Cable / Telecom News

Canadian cities subsidizing telcos by $107 million annually, complain municipalities


TORONTO – Property tax payers in Canadian cities are subsidizing the telecommunications industry by more than $107 million a year, according to a new report released today by the Federation of Canadian Municipalities (FCM).

Local governments have no way to recover road management and repair costs from telecommunications companies that tear up and occupy roadways to expand, upgrade and operate their networks, states the report Highway Robbery: How Federal Telecom Rules Cost Taxpayers and Damage Public Roads.

The FCM is calling on Ottawa to amend the Telecommunications Act to rectify the situation.

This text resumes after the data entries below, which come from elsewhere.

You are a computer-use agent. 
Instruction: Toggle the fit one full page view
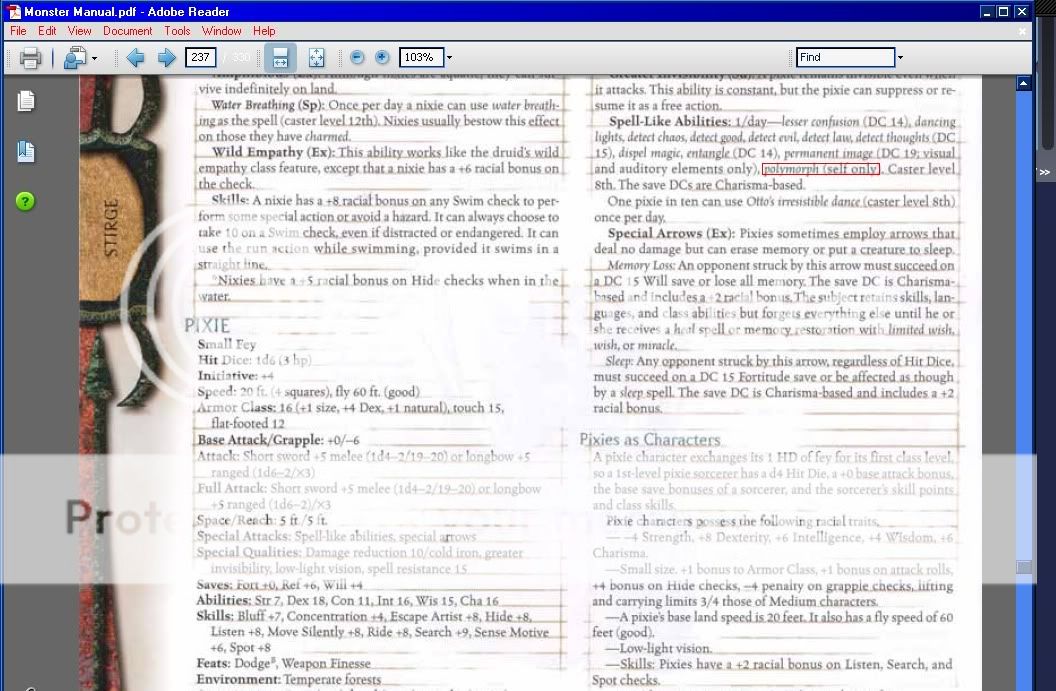[316, 58]
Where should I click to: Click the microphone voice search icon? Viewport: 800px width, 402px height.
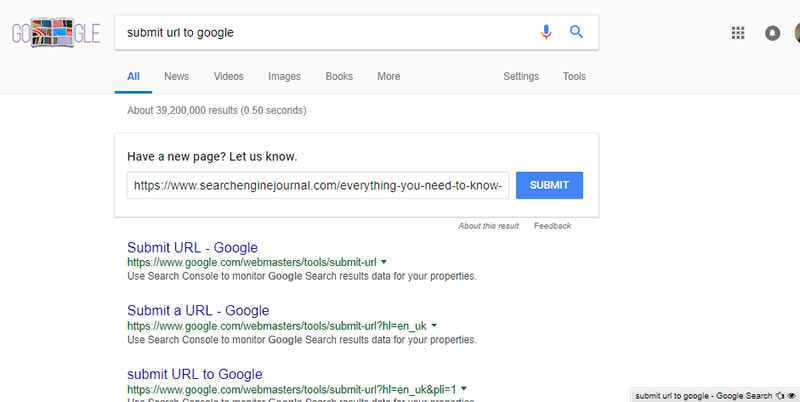click(546, 32)
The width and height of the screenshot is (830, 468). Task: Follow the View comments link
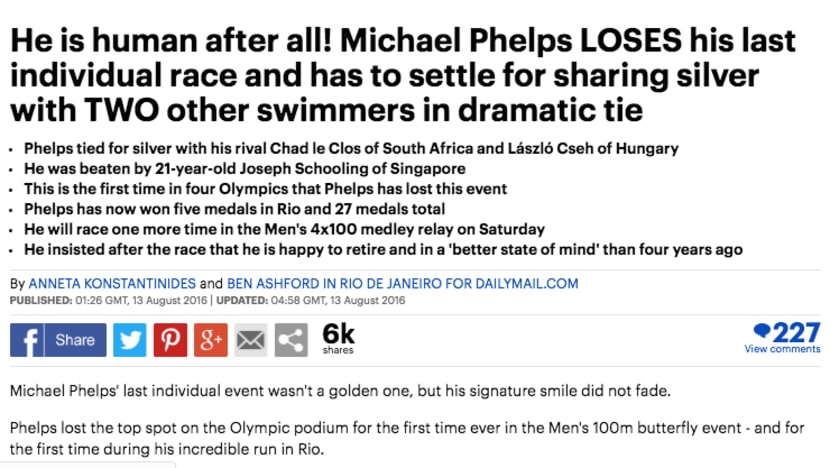(x=782, y=349)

“In Canada’s larger cities the current regime has cost property tax payers $646 million since 2001 in indirect subsidies to telecom companies,” said FCM President Jean Perrault, who is the mayor of Sherbrooke, QC. “Even as cities struggle to hold the line on property tax increases in the face of a growing infrastructure deficit, federal rules invite telecommunications companies to tear up our streets, install their cable, and leave property tax payers with a running tab.”

Toronto councillor Howard Moscoe, chair of the FCM’s telecommunications committee, added that telco companies’ actions have resulted in a $134 million subsidy to the industry in Toronto – or $35 extra on a family of four’s property taxes each year.